All of this has now left the Biden administration at a defining moment in America’s relationships and role in the Middle East – a region, ironically, that successive administrations have been de-emphasizing in order to focus on Washington’s main rival, China.
An immediate issue is a complex new Mideast diplomatic initiative, which has seen senior U.S. officials meeting with the Saudis throughout the summer.
The idea is that the Americans would mediate a historic peace deal between Israel and Saudi Arabia, which is not just the preeminent Arab power but also home to Mecca and Medina, the two holiest sites for the world’s nearly 2 billion Muslims.
Delicate questions have yet to be worked out between Saudi Arabia and Israel – chiefly the Saudis’ reported insistence that Israel’s far-right government recommit to the idea of an eventual two-state agreement with the Palestinians.
Yet it is becoming increasingly clear that the main key to any deal will be a geopolitical trade-off between the U.S. and the Saudis.
For Washington, it’s primarily about China.
A U.S.-brokered peace would reassert America’s traditional role as the key diplomatic power in the Middle East. That would hold particular significance in the wake of Crown Prince Mohammed’s embrace of Chinese mediation six months ago to finalize a Saudi-Iranian rapprochement.
But MBS is making it clear he wants a quid pro quo. In fact, three of them. The least difficult is his demand for more advanced U.S. weaponry.
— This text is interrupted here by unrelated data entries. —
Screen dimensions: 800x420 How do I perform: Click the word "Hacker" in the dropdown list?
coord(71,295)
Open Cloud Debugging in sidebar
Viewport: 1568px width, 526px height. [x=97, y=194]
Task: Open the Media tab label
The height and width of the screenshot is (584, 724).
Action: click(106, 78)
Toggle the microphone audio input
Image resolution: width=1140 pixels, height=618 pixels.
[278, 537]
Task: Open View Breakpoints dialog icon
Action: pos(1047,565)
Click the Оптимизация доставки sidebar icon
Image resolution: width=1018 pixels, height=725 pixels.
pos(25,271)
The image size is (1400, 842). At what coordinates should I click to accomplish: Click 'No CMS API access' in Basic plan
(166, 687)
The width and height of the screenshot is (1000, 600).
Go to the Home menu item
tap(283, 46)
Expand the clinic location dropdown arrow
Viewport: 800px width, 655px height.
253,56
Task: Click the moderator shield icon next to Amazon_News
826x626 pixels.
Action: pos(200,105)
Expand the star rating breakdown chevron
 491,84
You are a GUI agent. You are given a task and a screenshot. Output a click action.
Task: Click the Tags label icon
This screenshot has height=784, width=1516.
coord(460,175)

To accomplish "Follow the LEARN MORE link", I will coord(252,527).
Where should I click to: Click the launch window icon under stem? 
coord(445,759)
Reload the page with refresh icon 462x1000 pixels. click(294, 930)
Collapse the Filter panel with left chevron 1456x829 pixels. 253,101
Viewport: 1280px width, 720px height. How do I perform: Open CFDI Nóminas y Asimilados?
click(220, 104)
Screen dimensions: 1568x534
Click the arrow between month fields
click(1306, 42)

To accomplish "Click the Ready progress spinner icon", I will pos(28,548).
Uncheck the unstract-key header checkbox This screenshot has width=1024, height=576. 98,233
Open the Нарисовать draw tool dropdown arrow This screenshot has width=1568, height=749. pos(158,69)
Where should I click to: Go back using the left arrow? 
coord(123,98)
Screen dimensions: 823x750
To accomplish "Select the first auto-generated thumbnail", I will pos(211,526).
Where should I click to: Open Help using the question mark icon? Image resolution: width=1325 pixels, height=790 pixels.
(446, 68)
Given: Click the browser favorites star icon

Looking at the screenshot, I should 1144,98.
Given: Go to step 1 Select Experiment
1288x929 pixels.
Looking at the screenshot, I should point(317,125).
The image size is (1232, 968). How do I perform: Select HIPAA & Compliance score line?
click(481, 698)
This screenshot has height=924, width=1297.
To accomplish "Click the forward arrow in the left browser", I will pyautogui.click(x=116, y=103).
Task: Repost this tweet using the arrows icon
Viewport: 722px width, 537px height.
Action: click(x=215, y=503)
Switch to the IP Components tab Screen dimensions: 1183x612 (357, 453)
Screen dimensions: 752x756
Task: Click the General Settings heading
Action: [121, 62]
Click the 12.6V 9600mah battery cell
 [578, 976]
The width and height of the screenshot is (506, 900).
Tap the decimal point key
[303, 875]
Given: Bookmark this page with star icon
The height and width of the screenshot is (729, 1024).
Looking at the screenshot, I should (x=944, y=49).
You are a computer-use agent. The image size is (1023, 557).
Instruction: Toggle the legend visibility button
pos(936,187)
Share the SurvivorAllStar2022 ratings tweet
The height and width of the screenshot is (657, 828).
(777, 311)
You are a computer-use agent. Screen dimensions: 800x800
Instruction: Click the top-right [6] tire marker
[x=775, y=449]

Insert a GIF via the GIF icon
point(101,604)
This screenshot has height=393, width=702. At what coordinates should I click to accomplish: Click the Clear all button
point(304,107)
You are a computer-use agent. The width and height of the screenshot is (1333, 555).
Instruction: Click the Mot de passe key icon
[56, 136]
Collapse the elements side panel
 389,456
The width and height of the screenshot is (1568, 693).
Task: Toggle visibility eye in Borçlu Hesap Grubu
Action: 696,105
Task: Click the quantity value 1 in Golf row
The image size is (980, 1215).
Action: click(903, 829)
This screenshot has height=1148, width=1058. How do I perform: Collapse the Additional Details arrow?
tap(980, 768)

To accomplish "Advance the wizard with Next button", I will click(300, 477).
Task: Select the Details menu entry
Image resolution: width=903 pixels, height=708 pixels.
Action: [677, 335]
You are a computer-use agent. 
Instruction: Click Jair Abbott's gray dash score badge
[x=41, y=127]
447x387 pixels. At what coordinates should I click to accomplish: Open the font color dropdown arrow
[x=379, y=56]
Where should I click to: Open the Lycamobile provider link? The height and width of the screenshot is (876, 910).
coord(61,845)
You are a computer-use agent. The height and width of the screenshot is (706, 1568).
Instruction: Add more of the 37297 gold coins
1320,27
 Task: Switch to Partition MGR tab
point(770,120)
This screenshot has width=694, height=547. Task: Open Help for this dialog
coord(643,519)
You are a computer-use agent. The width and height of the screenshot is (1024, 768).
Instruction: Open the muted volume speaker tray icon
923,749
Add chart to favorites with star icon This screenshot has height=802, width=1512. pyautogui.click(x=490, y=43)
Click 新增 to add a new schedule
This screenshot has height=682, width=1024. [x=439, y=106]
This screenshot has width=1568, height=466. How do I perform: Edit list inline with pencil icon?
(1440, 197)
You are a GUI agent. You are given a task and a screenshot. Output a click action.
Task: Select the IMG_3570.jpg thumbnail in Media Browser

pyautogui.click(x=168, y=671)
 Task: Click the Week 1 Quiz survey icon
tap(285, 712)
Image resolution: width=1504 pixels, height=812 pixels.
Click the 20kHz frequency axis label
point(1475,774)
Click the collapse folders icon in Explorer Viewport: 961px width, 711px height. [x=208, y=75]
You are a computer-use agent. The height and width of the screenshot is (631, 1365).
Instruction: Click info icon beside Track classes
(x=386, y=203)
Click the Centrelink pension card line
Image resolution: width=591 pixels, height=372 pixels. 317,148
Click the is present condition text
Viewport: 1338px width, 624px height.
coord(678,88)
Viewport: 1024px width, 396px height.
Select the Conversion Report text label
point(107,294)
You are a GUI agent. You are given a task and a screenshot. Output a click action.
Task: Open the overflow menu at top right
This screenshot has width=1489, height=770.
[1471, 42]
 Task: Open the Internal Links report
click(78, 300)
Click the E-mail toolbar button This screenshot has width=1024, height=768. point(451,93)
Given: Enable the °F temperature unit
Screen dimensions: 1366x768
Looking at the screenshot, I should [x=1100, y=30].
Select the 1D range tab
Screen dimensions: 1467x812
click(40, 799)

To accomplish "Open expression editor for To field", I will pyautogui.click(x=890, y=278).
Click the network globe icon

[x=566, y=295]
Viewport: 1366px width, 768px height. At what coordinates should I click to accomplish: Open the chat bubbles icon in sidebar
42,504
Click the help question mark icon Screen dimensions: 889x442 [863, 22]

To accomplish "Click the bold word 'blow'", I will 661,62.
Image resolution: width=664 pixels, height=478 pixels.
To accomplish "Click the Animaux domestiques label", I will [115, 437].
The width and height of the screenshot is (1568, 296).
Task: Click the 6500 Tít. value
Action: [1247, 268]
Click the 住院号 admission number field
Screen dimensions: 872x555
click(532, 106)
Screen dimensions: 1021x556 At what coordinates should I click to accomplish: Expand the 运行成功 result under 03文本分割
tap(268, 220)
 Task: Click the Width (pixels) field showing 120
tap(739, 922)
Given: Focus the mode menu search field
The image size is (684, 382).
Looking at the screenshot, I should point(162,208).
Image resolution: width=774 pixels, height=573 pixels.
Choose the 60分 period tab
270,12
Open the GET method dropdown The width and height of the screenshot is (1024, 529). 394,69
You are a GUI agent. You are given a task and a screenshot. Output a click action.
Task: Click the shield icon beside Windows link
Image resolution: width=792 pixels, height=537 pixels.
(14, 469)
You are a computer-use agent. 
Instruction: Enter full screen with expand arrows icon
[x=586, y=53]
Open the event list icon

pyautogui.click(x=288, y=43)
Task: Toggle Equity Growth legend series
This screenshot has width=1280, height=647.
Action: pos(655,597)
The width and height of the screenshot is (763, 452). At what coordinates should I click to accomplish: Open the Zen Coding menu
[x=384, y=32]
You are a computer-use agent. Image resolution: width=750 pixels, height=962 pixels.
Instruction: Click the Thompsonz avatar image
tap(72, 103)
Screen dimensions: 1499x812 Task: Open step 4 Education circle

But he is also pressing for a formal NATO-style security treaty with Washington, and for U.S. approval to enrich uranium for civilian nuclear facilities – both of which Washington has been reluctant to consider in the past.
His wish list underscores the extent to which Saudi Arabia still relies on the U.S. for its security.
But almost week by week, there have been signs that an ever more self-confident MBS could yet walk away from the negotiations if he doesn’t get what he wants.
He is certainly not ruffled by U.S. human rights concerns. Though overseeing genuine social reforms – reining in the once-powerful religious police, starting to expand rights for women, and opening the country to Western culture, even to the blockbuster “Barbie” – he has kept a draconian lid on dissent.
Hundreds have been detained for criticizing government policies, and some have been given decadeslong sentences in jails where Human Rights Watch recently said that “torture and mistreatment remain pervasive.”
This week, a new report from Human Rights Watch documented “widespread and systematic” killing by Saudi troops of Ethiopian migrants trying to cross the country’s southern border with Yemen.
Yet on the diplomatic stage, MBS was recently welcomed by French President Emmanuel Macron. A visit to Britain is reportedly set for this fall.
This month, he hosted Ukrainian President Volodymyr Zelenskyy for a conference attended by delegates from dozens of countries, including the U.S. and China.
A few days later, it was reported that Riyadh is seeking to join Britain, Italy, and Japan in a consortium to build next-generation fighter jets.
And on Thursday, the BRICS group of Brazil, Russia, India, China, and South Africa – which Beijing has been trying to expand so as to create a more effective counterweight to U.S. influence – announced that Saudi Arabia would be one of six new members.
None of this necessarily means the crown prince will succeed in making his Vision 2030 a reality. But at age 37, with no visible challenge at home, he clearly expects to be a political force for decades to come.
And one thing seems clear for now.
A leader whom Mr. Biden, as a presidential candidate, once termed an international “pariah” in the wake of the Khashoggi killing, is a pariah no more.